* _YOUR INSTRUCTIONS_
Among the lines of the records, find all that carry the word "computer" and copy them.

[Data entries]
------------------------------------------------

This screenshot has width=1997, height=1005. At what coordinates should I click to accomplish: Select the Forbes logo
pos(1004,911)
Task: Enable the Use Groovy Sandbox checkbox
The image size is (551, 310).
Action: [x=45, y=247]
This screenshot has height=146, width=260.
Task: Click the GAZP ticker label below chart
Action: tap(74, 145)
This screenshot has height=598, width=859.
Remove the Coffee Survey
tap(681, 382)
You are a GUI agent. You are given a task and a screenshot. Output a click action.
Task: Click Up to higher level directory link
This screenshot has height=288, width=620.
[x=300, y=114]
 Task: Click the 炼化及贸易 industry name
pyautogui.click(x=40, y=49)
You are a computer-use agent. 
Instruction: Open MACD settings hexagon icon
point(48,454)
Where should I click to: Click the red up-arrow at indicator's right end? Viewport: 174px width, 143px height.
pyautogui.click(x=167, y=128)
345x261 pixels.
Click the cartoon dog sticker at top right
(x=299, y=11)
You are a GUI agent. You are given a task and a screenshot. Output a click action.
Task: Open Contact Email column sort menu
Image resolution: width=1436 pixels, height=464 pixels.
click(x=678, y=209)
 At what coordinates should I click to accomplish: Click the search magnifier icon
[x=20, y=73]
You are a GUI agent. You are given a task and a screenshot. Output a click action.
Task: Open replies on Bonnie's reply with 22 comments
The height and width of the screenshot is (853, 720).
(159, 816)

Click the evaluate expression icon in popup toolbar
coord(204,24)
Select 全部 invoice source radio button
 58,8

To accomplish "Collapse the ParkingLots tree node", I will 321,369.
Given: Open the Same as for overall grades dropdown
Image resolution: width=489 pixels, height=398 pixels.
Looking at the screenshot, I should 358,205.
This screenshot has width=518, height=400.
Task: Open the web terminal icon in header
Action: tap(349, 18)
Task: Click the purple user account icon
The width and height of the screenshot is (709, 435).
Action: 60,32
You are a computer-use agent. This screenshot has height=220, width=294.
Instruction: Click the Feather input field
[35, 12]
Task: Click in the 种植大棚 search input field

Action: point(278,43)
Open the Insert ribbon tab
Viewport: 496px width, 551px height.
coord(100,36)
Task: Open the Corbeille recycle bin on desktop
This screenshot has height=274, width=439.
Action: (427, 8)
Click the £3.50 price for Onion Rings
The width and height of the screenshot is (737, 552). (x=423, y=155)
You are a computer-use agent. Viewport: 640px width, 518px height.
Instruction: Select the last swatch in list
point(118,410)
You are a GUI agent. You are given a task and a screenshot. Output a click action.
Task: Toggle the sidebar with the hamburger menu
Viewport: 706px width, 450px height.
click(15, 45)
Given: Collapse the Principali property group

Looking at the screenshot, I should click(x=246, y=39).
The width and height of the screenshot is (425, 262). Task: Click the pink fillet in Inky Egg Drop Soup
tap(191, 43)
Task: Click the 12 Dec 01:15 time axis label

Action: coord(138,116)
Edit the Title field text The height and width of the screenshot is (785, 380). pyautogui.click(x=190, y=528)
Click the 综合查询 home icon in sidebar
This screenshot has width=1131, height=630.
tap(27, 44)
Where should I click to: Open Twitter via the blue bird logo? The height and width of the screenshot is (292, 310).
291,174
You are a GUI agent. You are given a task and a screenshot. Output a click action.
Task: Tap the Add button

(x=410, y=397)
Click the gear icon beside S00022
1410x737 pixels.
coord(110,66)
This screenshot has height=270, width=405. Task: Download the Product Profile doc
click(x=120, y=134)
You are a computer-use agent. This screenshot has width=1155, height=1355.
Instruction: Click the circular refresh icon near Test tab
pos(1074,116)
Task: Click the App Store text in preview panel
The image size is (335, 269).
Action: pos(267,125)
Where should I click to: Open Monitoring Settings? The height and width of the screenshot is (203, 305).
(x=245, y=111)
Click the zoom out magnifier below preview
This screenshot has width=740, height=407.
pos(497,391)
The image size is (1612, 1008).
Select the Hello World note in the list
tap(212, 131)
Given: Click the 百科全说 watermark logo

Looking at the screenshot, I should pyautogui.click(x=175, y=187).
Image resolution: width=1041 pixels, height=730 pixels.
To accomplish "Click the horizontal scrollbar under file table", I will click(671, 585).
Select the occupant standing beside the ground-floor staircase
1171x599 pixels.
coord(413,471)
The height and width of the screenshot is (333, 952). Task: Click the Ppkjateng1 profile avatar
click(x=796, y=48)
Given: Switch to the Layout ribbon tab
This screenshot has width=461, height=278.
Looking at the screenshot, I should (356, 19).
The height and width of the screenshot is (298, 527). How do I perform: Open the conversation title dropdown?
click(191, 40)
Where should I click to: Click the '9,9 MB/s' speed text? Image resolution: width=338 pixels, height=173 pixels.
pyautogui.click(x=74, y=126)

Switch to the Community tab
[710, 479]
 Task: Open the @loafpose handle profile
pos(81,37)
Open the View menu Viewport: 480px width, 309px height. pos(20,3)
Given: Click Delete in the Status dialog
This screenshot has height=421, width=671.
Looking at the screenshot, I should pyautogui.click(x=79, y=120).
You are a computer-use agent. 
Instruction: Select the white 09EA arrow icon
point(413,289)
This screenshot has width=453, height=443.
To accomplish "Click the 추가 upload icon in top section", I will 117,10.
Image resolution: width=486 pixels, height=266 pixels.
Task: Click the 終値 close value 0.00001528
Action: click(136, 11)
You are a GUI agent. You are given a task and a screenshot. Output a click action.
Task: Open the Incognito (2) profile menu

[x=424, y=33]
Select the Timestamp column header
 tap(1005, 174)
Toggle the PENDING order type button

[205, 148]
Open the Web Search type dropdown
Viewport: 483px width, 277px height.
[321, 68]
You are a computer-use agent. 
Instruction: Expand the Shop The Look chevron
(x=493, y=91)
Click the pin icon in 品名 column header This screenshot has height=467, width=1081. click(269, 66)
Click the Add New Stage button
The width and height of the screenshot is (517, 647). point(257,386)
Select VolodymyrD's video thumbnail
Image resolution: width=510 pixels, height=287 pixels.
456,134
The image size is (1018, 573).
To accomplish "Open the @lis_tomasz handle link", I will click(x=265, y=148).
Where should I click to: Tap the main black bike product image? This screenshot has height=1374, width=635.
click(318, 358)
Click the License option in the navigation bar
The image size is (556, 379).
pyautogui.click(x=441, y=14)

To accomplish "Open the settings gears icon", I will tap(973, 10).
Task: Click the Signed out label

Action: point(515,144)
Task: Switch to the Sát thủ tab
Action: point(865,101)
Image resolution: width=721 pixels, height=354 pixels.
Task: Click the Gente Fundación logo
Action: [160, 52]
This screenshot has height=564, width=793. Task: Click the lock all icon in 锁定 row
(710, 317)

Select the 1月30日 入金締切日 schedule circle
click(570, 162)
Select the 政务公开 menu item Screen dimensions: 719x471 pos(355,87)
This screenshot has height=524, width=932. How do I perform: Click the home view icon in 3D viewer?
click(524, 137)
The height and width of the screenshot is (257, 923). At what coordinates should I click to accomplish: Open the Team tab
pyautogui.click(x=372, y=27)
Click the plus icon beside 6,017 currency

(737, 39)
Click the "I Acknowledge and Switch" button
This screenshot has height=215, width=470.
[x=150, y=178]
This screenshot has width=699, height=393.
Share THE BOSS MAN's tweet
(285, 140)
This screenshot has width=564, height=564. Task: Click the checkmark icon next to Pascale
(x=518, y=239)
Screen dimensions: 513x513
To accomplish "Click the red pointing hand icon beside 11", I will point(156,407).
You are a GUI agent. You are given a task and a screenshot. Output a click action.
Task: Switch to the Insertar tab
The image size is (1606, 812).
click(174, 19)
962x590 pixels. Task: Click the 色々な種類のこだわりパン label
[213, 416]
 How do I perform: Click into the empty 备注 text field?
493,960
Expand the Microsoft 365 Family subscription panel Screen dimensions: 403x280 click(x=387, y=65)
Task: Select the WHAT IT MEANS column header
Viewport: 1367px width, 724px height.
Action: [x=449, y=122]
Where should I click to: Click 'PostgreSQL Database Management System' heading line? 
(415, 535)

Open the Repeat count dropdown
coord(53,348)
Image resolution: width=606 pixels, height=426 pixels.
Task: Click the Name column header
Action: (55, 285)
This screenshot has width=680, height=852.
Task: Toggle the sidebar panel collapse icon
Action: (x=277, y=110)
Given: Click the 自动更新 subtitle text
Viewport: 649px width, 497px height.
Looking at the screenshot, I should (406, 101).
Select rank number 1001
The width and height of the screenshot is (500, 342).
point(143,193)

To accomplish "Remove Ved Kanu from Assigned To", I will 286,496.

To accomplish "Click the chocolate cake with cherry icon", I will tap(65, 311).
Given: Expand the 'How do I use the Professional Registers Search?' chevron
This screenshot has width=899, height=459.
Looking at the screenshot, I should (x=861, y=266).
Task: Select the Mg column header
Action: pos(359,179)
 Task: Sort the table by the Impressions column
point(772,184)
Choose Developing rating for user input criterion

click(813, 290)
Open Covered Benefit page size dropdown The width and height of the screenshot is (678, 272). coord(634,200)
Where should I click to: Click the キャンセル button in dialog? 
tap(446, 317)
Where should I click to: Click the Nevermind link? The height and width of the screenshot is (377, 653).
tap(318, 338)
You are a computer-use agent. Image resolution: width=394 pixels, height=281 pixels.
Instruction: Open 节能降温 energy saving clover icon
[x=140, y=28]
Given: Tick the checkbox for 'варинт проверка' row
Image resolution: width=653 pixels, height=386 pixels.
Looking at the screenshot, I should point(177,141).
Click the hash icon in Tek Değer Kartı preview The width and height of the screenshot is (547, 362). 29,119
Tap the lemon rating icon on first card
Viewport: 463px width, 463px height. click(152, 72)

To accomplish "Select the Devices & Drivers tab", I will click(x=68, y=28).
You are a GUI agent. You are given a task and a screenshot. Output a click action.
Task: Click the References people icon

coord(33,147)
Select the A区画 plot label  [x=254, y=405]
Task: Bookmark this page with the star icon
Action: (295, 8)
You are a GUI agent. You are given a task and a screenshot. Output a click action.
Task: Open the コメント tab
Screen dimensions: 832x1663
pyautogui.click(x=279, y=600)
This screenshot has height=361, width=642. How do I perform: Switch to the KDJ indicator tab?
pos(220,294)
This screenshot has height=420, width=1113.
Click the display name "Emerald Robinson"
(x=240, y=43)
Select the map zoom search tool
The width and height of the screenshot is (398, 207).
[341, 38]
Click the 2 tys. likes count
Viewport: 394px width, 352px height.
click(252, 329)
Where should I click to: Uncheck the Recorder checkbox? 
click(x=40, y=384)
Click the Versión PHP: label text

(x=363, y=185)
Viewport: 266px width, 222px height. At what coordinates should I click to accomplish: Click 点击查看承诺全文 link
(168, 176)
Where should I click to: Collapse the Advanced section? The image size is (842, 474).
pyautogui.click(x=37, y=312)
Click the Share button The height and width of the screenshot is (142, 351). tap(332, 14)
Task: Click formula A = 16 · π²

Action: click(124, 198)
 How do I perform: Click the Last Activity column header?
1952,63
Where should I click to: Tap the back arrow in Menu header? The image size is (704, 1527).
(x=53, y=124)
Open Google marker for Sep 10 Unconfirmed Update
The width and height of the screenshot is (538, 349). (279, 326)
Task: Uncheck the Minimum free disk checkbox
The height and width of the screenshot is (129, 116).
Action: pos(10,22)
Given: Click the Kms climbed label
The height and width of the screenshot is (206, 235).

------------------------------------------------

* _SOLUTION TO THE PROBLEM_
You are a computer-use agent. 
You are a computer-use agent. This screenshot has height=220, width=294.
You are a computer-use agent. Viewport: 640px width, 518px height.
You are a computer-use agent. This screenshot has width=1155, height=1355.
You are a computer-use agent. 
You are a computer-use agent. 
You are a computer-use agent. Image resolution: width=394 pixels, height=281 pixels.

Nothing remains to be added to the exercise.